■ **EXERCISE**:
Report every line of the records below that contains the string "logo", copying each such line in full. Case counts.

##### INPUT DATA #####

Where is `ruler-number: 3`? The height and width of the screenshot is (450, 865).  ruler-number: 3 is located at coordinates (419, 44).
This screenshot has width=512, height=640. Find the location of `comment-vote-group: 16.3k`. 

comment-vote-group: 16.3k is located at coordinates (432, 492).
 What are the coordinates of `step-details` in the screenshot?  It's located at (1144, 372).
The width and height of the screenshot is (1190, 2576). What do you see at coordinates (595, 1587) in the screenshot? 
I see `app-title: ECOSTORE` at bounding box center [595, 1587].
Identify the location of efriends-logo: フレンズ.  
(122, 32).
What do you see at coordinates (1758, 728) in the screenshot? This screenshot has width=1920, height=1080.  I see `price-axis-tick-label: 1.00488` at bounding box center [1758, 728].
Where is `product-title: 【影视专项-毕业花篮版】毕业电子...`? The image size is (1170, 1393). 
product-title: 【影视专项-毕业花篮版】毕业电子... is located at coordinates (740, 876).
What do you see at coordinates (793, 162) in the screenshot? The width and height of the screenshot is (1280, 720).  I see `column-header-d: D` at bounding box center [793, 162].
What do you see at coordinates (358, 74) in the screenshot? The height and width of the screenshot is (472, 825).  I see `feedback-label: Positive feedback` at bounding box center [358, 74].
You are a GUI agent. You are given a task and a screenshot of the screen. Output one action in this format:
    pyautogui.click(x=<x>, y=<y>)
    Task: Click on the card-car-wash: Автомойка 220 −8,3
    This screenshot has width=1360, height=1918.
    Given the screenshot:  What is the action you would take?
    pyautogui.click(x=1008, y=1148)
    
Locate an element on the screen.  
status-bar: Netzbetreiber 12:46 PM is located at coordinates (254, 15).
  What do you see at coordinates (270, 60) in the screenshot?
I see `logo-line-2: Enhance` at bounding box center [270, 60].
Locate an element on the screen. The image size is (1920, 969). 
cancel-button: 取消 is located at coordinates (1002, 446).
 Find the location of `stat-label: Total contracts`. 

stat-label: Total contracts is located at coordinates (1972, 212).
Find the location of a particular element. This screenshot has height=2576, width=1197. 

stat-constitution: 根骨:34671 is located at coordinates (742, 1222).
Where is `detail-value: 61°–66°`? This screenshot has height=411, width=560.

#####

■ **RESPONSE**:
Identify the location of efriends-logo: フレンズ.  
I see `logo-line-2: Enhance` at bounding box center [270, 60].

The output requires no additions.